One of the struggles parents can face is teaching their children about the different roles that must be played in life. Children understand this concept of differing roles instinctively but do not always know where the boundaries for those roles lay or when they should play those roles. So they sometimes do things that they shouldn't be doing in their role as children. This fuzzy understanding is where the phrase "you're not the boss of me!" comes from. Children understand the role of the boss in theory, but one of the children has either decided to be the boss or is doing things that should be reserved for a person in authority, like setting down rules or issuing commands. Variations include, "You're not my father!" and "Who made you king?" These phrases are all indications of either a disagreement about the boundaries of a role or whether someone should actually be playing that role.

James points out one area where Christians tend to get in trouble for playing a role that doesn't belong to us. James writes, Don't criticize one another, brothers. He who criticizes or judges his brother criticizes the law and judges the law. But if you judge the law, you are not a doer of the law but a judge. There is one lawgiver and judge who is able to save and to destroy. But who are you to judge your neighbor? (James 4:11-12, HCSB). James points out that judging someone - or even criticizing them - is to take on a role that doesn't belong to us: Lawgiver and Judge, a role that belongs only to God. In the following chapter, however, James encourages his readers to turn back those who have strayed. How can we do this without judging or criticizing? We make sure we are playing the proper role.

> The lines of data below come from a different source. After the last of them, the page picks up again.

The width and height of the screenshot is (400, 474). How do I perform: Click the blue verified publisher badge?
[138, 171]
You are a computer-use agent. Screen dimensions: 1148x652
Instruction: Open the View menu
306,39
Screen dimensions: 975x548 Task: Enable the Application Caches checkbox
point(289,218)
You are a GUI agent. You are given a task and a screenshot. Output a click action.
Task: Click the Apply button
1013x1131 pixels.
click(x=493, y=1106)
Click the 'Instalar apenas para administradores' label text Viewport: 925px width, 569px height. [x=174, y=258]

There is only one Lawgiver and Judge. We are not to play either of those roles. We can, however, play the role of fellow children, trying to keep each other out of trouble.  We can go to people, not in judgment, but because we love them and don't want them to get hurt. Those two approaches are very different. One places you in a position of authority over the other person, and is likely to make them respond, "You're not the boss of me!" The other places you in a position alongside the other, where no one is making demands and where they have the option of listening to you or not. One position comes from a misplaced feeling of self-importance and the other flows out of loving concern for a fellow child of the Father.  We have no place playing lawgiver or judge, criticizing people and pointing out faults. We can, however, love people enough to try to help them stay out of trouble.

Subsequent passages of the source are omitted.